It has been quite a week for Windows 10. In the past four days, Microsoft has released three preview builds of its upcoming operating system, and the company plans to keep serving up hot new bits to testers in rapid-fire style in the run-up to the OS's launch on July 29.
After spending a few days with the latest builds, it's easy to see why Microsoft is increasing its pace of releases, and it's also easy to see why the Windows Insider Program is needed. Build 10162 (released on Thursday) feels like the most stable and responsive version of the operating system that Microsoft has shipped to date. With less than a month to go until Microsoft starts rolling out Windows 10 to the public, it's a sign that end users who haven't taken part in the Windows Insider Program will have a fairly complete operating system to use at launch.

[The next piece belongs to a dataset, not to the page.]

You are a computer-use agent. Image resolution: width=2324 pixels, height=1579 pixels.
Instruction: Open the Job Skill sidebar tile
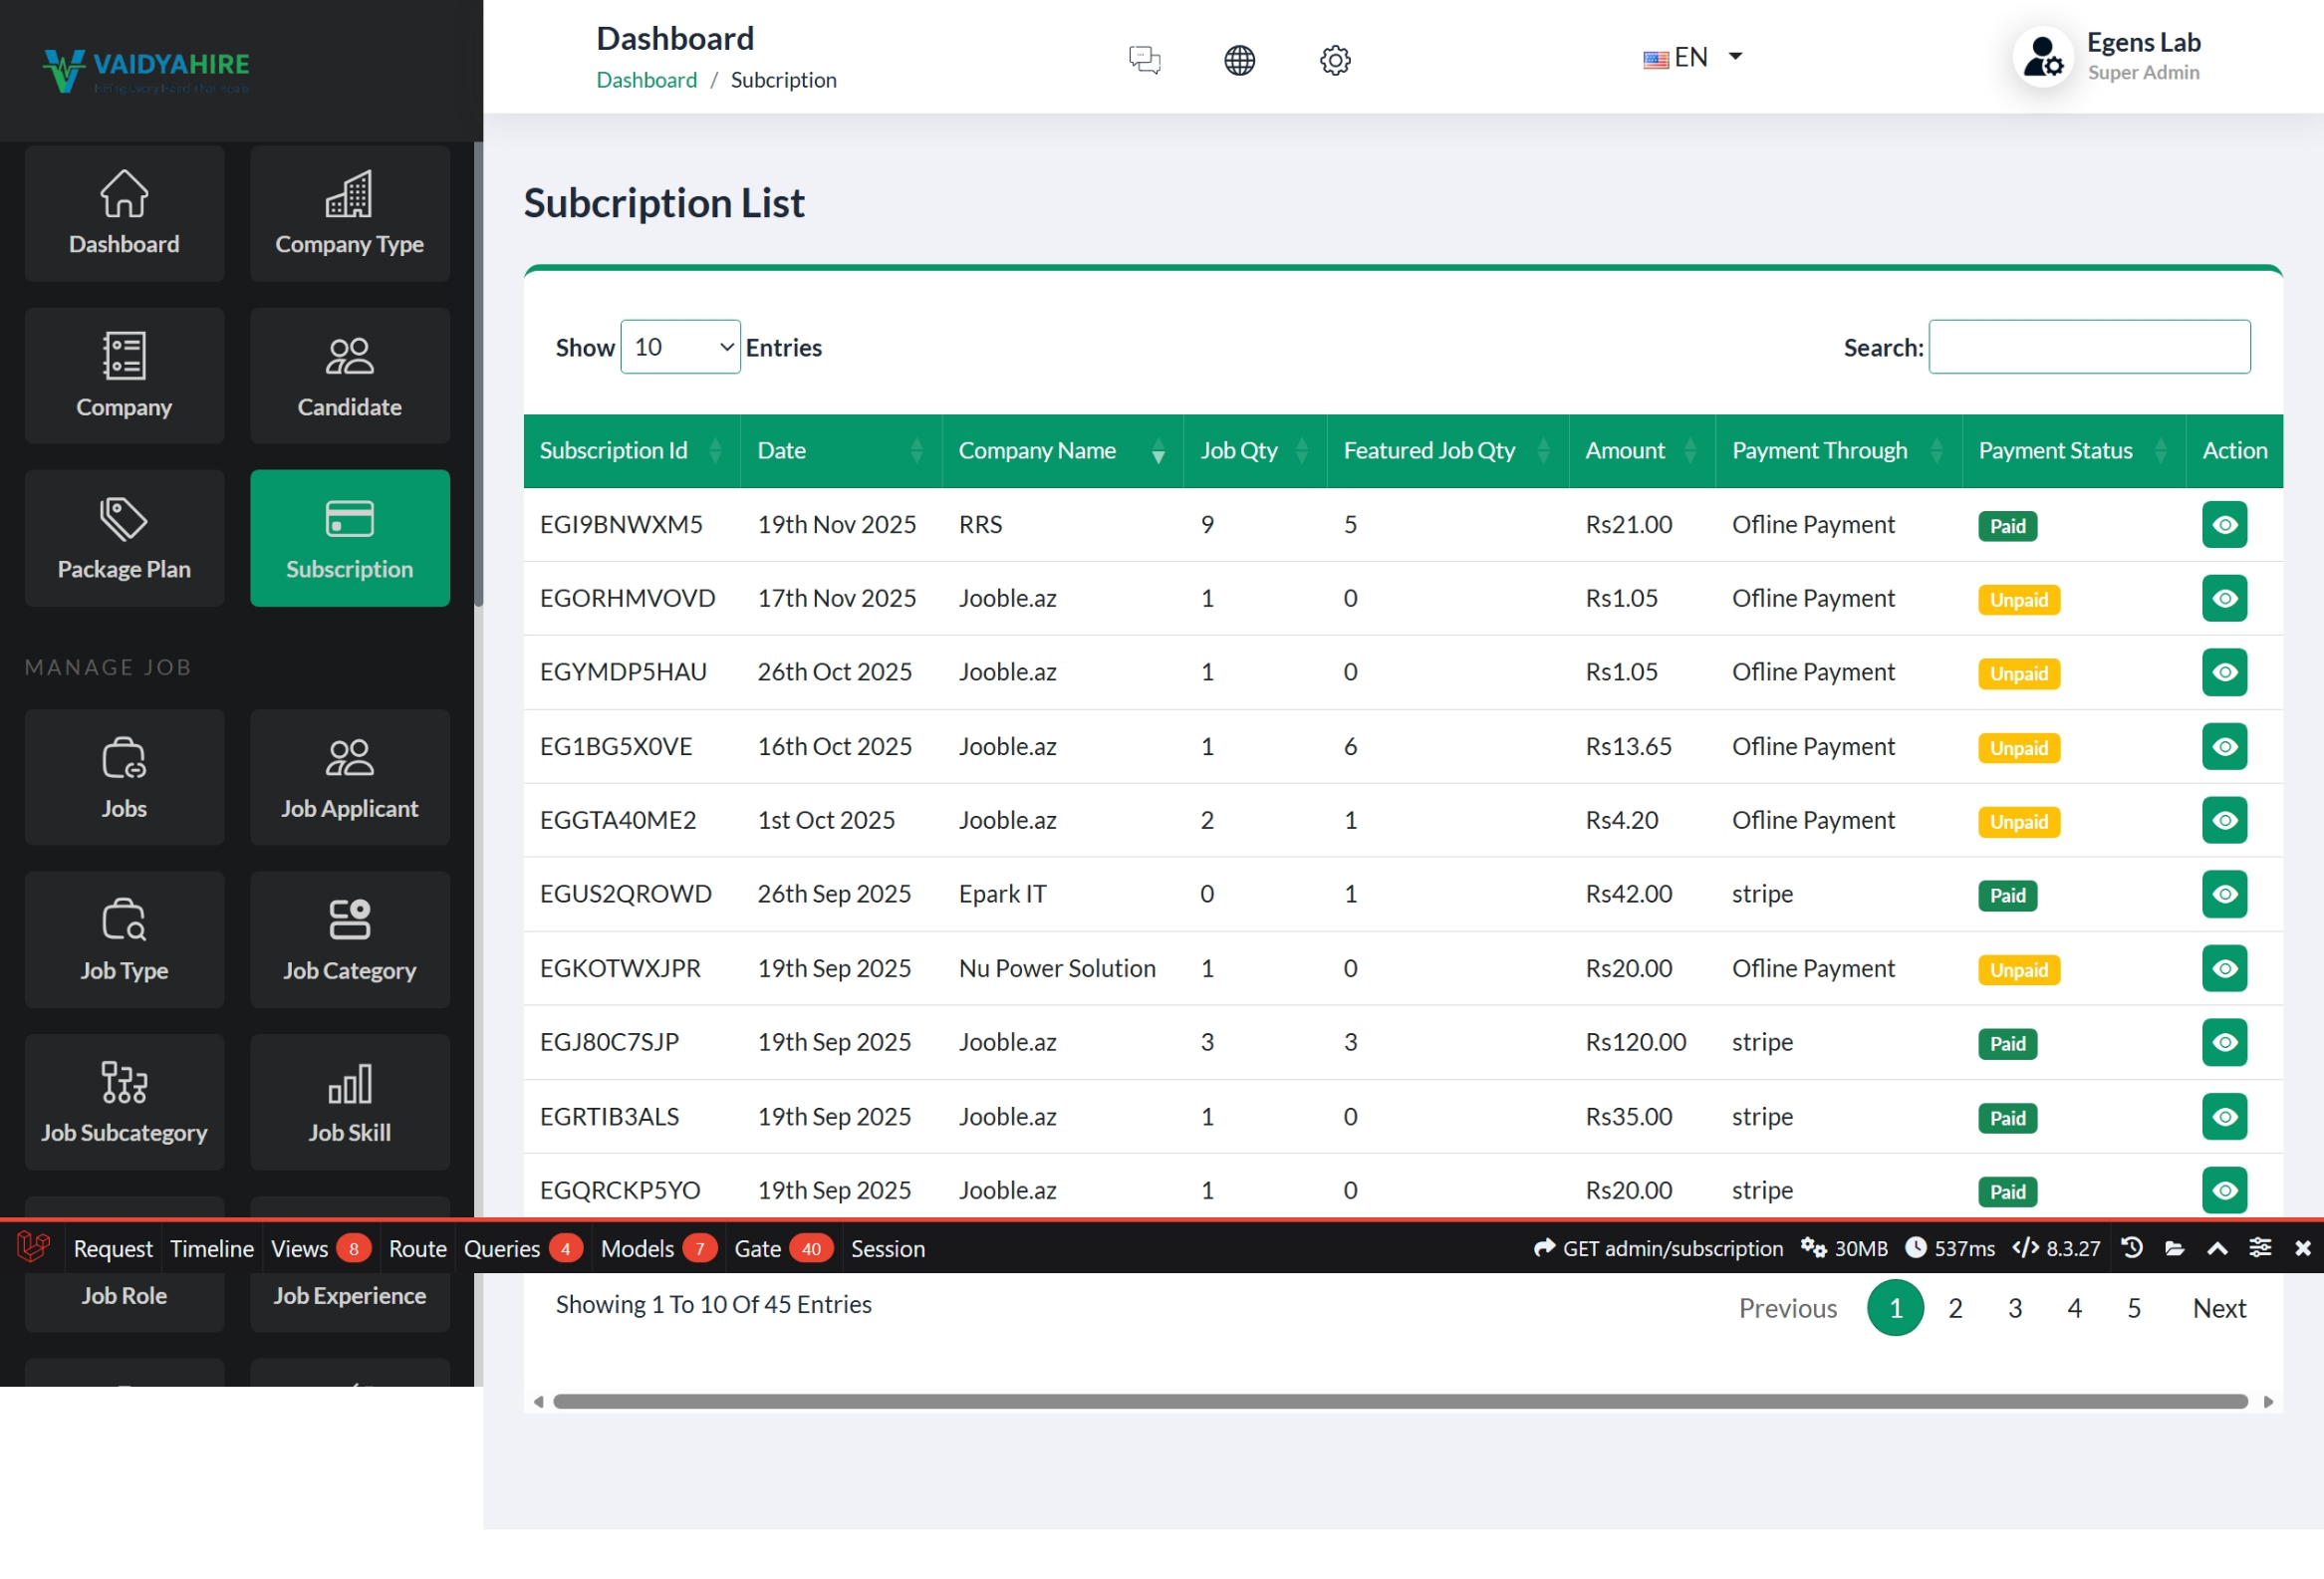tap(349, 1101)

That said, I spent the better part of Tuesday night trying to get my Surface Pro 3 to update to the latest build of Windows 10, without any luck. I wasn't alone: There's a whole cadre of beta testers from the Windows Insider Program's Fast ring who can't get one of the builds. My Surface managed to pick up the update on Wednesday morning (for reasons I don't understand) and I've now made it onto the build Microsoft released Thursday.
Aside from those Windows Update-inflicted issues, though, it seems to be reasonably stable. Microsoft's efforts at bug smashing are bearing fruit as well: My Surface no longer makes an annoying popping noise while it's sleeping, for example. Here's the rundown on what it's like to use this week's builds.
Leading up to this week, Windows 10 was fairly complete, featurewise. There were a few obvious holes, and it seems like Microsoft has filled them in with this past week of patches.
Microsoft Edge has finally emerged from its Project Spartan-labeled chrysalis into something that basically resembles a full-fledged browser. The lowercase "e" icon that now stands for Edge will be instantly familiar to anyone who has used Internet Explorer, though that similarity actually belies a rendering engine that has been rebuilt from the ground up. Internet Explorer 11, which is still included with Windows 10 for sites that work better with the older browser, suggests people try Edge the first time they open it.
People who used the browser when it was called Project Spartan won't notice a whole lot new with this newly branded iteration. Edge still features the same clean design that it sported as Project Spartan, though it now has a new menu for sharing Web pages along with a handful of other new features. It's still missing support for extensions, but Microsoft has said in the past that those won't be available until after Windows 10 launches.